The FET switch uses two stages to act as a soft start. The frist stage occurs quickly to turn on a FET in sereis with a 1 ohm resistor. This warms up the bulb and limits the start-up current that occurs with a cold filament. About 0.5 seconds later, a second FET turns on, shorting accross the previous FET and 1 ohm resistor for full power. The second FET is ramped so that it takes over the "current duty" over about 100ms. This limits the heating that occurs during the transition to full ON. The switch board will get hot if you "strobe" the light too much. A few on-off-on cycles are fine but shouldn't be done several times in a row or the 1 ohm res will get HOT.

The MAG switch was modified so only the current to turn on the FETs is needed (plus some high value Rs to operate the soft start and turn off the FETs quickly).

The Fivemega socket works good. I like the fact that it acts as a shield for the Mag switch. The leads from the socket are short (< 1") so the smallish gauge isn't a problem.

The 2.5" head does a beautiful job of focusing the bulb. The hotspot is BIG and BRIGHT and the flood is insane. It lights up my entire back yard which is about 1 acre surrounded by large fir trees.

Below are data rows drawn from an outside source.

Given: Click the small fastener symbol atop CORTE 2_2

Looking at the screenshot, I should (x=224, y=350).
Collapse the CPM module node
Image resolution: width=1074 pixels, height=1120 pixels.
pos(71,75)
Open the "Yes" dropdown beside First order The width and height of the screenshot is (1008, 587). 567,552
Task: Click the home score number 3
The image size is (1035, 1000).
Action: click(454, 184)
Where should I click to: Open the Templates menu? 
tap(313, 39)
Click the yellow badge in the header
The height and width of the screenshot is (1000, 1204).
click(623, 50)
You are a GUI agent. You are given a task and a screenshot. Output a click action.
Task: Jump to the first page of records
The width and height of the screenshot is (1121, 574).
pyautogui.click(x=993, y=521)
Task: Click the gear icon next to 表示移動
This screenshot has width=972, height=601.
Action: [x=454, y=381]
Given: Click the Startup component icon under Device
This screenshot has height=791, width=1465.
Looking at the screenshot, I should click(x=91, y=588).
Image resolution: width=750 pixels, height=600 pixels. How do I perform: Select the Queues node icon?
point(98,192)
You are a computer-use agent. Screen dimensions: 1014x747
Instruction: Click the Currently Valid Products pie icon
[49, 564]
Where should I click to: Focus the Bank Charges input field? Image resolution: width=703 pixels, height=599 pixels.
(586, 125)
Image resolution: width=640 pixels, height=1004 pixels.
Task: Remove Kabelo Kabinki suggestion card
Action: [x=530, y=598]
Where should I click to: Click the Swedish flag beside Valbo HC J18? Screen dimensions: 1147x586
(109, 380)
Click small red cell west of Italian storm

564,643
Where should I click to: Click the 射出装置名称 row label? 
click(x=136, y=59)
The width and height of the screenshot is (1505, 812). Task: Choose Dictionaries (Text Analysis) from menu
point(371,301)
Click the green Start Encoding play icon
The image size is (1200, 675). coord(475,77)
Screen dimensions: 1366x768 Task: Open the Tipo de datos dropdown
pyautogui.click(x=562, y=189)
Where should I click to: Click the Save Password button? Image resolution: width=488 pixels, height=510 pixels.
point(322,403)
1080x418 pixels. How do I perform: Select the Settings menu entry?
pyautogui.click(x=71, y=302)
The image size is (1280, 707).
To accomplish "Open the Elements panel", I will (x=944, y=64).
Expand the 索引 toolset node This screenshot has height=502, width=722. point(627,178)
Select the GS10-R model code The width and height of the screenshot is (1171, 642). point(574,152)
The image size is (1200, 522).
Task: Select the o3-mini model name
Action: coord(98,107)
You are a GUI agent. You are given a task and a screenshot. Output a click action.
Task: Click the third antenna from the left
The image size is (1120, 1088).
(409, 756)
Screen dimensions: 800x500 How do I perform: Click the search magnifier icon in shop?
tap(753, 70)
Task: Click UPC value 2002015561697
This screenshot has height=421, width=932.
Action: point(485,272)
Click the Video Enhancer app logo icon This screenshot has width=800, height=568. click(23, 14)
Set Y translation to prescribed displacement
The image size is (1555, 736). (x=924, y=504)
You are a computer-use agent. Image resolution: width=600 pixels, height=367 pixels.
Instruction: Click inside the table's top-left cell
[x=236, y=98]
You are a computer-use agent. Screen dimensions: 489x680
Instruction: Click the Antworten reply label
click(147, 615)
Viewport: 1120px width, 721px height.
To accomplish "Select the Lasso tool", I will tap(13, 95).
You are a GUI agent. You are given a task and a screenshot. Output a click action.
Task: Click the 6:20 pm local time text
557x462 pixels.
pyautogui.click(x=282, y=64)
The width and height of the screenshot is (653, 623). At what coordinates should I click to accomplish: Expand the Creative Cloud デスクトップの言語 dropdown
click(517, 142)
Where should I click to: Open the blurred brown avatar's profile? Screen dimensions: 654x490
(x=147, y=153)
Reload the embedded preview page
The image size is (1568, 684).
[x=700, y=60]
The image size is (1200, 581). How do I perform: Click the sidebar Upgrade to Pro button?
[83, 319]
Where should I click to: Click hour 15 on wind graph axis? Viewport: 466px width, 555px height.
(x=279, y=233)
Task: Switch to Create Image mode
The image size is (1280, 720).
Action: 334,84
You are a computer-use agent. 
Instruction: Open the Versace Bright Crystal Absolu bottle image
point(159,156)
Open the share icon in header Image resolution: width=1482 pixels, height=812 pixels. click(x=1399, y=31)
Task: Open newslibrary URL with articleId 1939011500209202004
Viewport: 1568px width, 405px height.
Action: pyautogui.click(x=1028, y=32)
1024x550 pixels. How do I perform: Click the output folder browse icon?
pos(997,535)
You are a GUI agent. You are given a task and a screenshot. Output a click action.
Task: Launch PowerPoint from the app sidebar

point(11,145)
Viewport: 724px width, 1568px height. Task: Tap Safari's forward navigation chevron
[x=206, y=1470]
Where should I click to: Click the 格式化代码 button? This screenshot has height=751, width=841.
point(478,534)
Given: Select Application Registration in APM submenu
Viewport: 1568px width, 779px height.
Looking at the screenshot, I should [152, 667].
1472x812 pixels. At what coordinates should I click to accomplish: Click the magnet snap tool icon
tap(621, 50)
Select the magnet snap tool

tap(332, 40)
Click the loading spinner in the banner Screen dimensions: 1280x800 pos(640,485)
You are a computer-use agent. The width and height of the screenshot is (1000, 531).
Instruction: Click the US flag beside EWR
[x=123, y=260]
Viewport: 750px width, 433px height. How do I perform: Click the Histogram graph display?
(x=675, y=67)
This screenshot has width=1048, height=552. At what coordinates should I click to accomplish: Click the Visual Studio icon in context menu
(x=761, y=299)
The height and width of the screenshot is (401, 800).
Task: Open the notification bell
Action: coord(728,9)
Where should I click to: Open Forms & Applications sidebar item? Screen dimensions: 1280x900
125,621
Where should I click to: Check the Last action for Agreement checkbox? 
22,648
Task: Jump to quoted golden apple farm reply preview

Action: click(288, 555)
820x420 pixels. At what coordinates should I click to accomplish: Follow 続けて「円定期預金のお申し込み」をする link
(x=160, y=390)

Now I'm trying to determine how to get more: 
- My batteries are probably sagging to <3.0 volts. My hobby charger will only go to 5A discharge and at that current, the batteries are dropping to ~3.1V. I need some A123 26650 to optimize current capability.
- My wiring is adequate with a short run of 18 gauge from battery + to FET board. It is only about 2.5" long and at 6mOhm / ft, less than 2 mOhm. The GND wire is even shorter.
- Anyone know what to expect for resistance from the stock MAG GND strip and screw? There seems like there would be two main sources of loss, the cotact from the metal strip to the nut, and the screw point to the mag body. If I remove the anodizing from the neck, I could use the Fivemega brass ring for ground. That is under a lot of pressure with a huge contact area.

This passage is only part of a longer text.